Speaking to The Express Tribune, JS Global Steel Sector Analyst Waqas Ghani Kukaswadia said, “Due to the floods, most steel companies saw around a 40-50% decline in volumes in the first two months of the outgoing quarter.”
“The weaker demand also put pressure on the pricing power of steel makers. However, there is hope that the demand will pick some pace in the coming months,” he added.
Arif Habib Limited (AHL) Head of Research, Tahir Abbas said, “The decline in demand seen is due to the overall slowdown in construction activity nationwide following record high interest rates and inflation, plus the soaring costs of input.”
“For reference, long steel sales are directly related to cement sales. So, the trend of cement sales in the country are a reasonable representation of the trend in the steel sector,” he added.
Meanwhile, the General Secretary of the Pakistan Association of Large Steel Producers (PALSP) Syed Wajid Bukhari said, “In the last quarter of the fiscal year 2021-22, no releases in the Public Sector Development Program (PSDP) expenditure were made.”

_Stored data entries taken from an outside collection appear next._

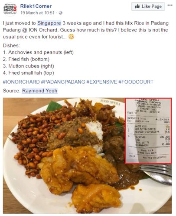Click the fork shown in the photo

156,174
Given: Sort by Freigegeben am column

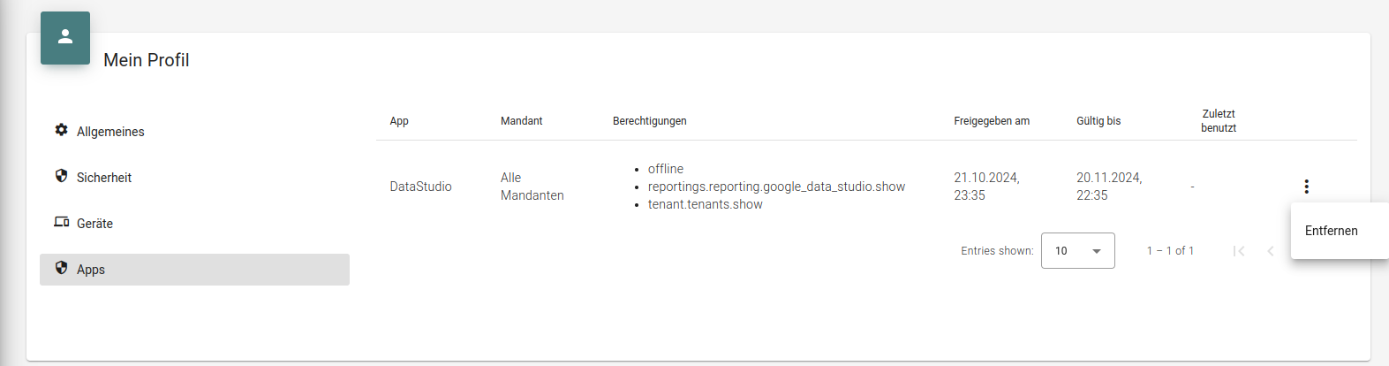Looking at the screenshot, I should click(992, 121).
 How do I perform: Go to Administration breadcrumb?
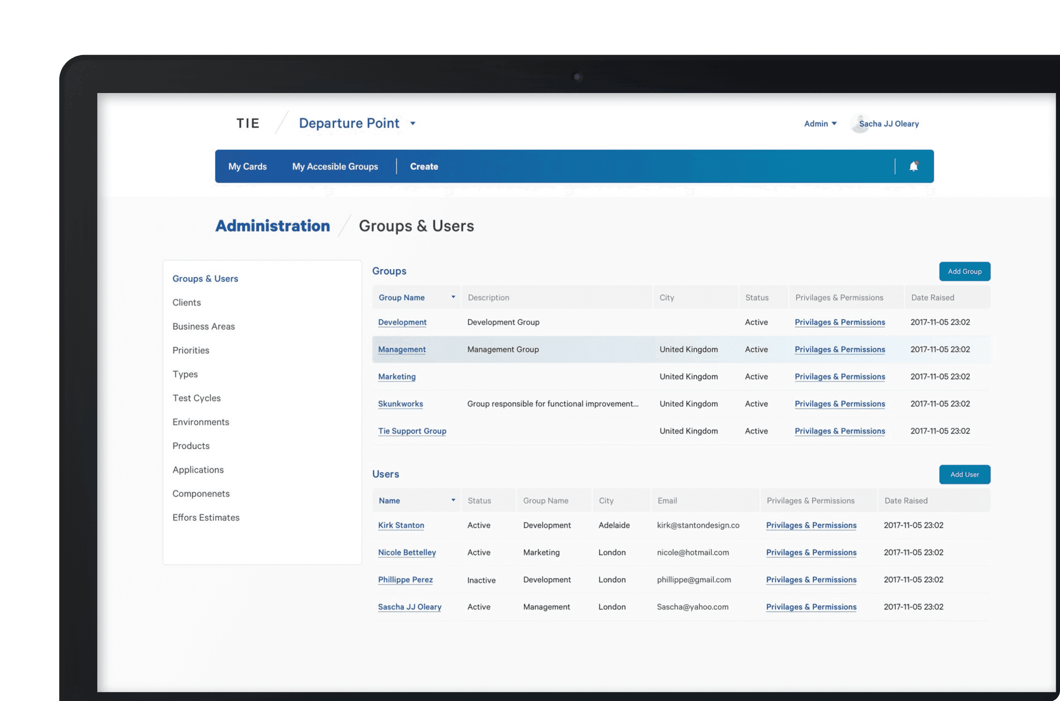click(x=273, y=226)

For the fiscal year 2022-23, the government has allocated the federal development budget of Rs800 billion under the PSDP. By amending the release strategy of the PSDP 2022-23 funds vide Finance Division Notification No F. 3(I)FO/2022-23, slashing the development funds released for the first quarter by from 20% to % 10 (that is Rs.80 billion of the total of Rs800 billion of the PSDP), the government has cut development expenditure drastically. Also, in the last quarter of the fiscal year 2021-22, PSDP saw no release in funds, said Bukhari.
“This is first time in 75 years that, due to the non-availability of funds, the government had to redirect all funds to finance the massive budget deficit,” he said, adding that, “As a result, all the government projects have come to a standstill.”
Published in The Express Tribune, November 19th, 2022.